Lady Crakehall keeps talking of this and that. Sandor attempts to allow the noise of the banquet to drown out her nasal little voice, instead he ends up staring at a far away table where some of the Riverland Lords are drinking and laughing loudly. He is so desperate to get away from the clutches of lady Crakehall he almost wishes he would join that bunch of idiots rather than sit here.
The thought is dispersed when he turns. Next to lady Crakehall is her husband, half asleep from the wine, but across her, right next to Sandor, so close he can feel the occasional brush of her silk dress is his lady. And a sight she is. She cleaned up great for today. She looks nice, she looks splendid, she doesn’t look like the wife of a dog.
All dewy skinned, and soft, and lost somewhere else. Like a lady in a song, breathing out sweet thoughts of love as she ignores the mundane chittering of court. Sandor grins to himself before tearing into the steak.
He is not one to refuse good gifts. And it is far too late to refuse this one, he is more than happy to be with her as long as she allows it. Before she wakes up one day and realizes who she was married to.
Sometimes he still fears it, that one day she may see the cut of his scarred profile in the light of an hearth and be scared all of a sudden. Be taken by sobriety, hells maybe even develop some sense, and run from him.
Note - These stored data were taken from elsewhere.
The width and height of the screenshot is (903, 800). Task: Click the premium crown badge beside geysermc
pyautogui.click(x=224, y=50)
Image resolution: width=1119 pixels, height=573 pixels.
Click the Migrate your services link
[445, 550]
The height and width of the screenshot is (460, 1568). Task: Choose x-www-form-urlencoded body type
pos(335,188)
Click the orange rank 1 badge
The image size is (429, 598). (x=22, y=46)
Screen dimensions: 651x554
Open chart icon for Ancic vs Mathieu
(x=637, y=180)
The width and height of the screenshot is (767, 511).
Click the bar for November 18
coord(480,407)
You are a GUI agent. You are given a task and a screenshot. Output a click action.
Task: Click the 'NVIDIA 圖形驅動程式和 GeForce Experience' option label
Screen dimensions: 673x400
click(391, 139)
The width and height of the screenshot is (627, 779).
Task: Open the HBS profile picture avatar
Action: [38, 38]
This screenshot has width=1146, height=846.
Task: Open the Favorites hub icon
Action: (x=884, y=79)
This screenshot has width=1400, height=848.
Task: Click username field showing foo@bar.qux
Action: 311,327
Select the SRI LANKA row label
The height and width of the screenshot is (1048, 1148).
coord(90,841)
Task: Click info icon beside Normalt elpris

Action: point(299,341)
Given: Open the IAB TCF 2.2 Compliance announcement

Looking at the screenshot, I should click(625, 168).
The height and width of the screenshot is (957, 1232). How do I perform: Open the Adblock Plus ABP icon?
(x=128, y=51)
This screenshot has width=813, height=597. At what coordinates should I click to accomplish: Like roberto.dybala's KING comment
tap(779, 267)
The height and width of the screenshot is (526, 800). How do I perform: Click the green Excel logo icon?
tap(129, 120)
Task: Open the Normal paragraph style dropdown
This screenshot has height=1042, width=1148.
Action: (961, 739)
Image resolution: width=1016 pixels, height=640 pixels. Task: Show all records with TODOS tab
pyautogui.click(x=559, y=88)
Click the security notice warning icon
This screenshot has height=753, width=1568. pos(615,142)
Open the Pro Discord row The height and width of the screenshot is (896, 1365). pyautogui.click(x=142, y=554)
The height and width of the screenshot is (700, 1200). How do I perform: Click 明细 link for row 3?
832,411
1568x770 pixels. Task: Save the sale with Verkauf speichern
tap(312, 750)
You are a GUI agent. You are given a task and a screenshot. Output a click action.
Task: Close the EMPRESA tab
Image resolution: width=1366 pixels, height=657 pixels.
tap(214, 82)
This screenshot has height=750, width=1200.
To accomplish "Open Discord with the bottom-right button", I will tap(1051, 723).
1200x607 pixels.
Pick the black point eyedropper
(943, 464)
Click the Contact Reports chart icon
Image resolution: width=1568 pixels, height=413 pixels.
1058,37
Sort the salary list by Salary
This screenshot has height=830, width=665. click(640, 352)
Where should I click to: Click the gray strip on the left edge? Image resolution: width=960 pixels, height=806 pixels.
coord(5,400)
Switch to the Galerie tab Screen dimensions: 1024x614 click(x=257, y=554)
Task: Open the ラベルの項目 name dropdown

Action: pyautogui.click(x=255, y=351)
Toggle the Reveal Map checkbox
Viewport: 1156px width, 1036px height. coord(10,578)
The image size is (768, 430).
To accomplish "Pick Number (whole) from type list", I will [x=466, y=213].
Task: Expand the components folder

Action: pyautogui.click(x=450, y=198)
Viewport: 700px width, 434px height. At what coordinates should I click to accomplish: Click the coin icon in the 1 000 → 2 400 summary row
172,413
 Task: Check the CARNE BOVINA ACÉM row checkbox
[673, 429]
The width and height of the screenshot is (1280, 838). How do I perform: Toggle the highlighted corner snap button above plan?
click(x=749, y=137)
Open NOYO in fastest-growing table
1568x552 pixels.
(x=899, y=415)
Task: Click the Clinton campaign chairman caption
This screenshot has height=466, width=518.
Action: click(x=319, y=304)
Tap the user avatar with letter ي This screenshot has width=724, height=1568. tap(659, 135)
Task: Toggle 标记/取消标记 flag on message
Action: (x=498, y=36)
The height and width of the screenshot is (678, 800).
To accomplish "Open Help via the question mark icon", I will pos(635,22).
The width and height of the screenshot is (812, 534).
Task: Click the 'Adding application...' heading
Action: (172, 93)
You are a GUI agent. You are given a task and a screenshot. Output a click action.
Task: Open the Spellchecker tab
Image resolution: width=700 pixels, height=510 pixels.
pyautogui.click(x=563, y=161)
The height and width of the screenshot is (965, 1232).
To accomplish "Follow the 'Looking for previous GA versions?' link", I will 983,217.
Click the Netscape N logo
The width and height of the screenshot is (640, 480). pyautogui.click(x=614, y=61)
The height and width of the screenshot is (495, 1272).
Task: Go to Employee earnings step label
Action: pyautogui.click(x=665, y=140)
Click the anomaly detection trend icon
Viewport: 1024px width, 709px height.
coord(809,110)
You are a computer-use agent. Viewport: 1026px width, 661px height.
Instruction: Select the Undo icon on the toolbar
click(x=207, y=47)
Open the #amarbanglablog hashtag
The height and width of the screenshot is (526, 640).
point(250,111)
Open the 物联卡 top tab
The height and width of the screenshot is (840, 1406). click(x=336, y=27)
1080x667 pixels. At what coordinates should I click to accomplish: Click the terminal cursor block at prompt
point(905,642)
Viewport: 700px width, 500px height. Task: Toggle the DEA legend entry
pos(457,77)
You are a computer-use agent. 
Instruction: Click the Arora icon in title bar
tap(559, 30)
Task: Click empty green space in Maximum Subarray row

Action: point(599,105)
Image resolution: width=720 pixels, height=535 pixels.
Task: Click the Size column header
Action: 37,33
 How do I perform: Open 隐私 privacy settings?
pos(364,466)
For now, she has been the usual silly girl, loving him, letting herself be loved by him. Lapped at, while balanced in the jowls of the Clegane hound, licked clean, carefully taken apart, naked—
“Do you not think so?” Asks lady Crakehall and Sandor’s eyes flick to her like those of a hound from hell. He doesn’t enjoy being distracted in the middle of good thinking.
“Lady Crakehall asked you if you agree that four silk gowns are more than enough for a lady of good standing” whispers Lady Clegane, her hands on her protruding belly.
“You got six” he points out, looking at his wife as her eyebrows shoot up. She goes pink and fans herself a bit with the delicate lace fan she bought for the occasion.
He has a fancy wife even if it doesn’t seem like it. It was clear from the start she can be a bit vain, and care too much for pressed flowers and lace and bullshite of the sort. Sandor gets paid well, and what doesn’t go to the children goes to make his wife pretty. And gods know she is a glad recipient.
“Six?! Oh by the gods, six silk dresses with two children and one on the way” says the woman “I do envy you, my lady” she adds. Then breaks into another fit of laughter that is somewhere between too controlled and too loud. Sandor grunts into his steak.
“I well— since we live in Riverrun many expenses are not on ours—“
“Not real proper to sniff around other houses’ monetary decisions, is it now Lady Crakehall?” He grunts and a silence cuts a straight line between them. The woman shakes her head quickly, her face rising in color.
“Of course! Of course! How rude of me, I apologize” she mumbles.
Sandor goes back to stabbing the meat.
A small tug comes at the back of his left sleeve and he turns to catch a pair of huge eyes peeping in his direction. The pair of eyes, hidden under a few stray hair as thin as velvet thread, are poking out of the collar of a tiny blue dress.
“What do you want?” Says Sandor, mouth half full already.
Elaine shuffles forwards a few steps and tries to raise to her tip toes to peek at whatever he has on his plate, eyeing the buttered baked potato steaming next to the meat. She points it with a tiny finger and looks at him imploringly, like some starving puppy.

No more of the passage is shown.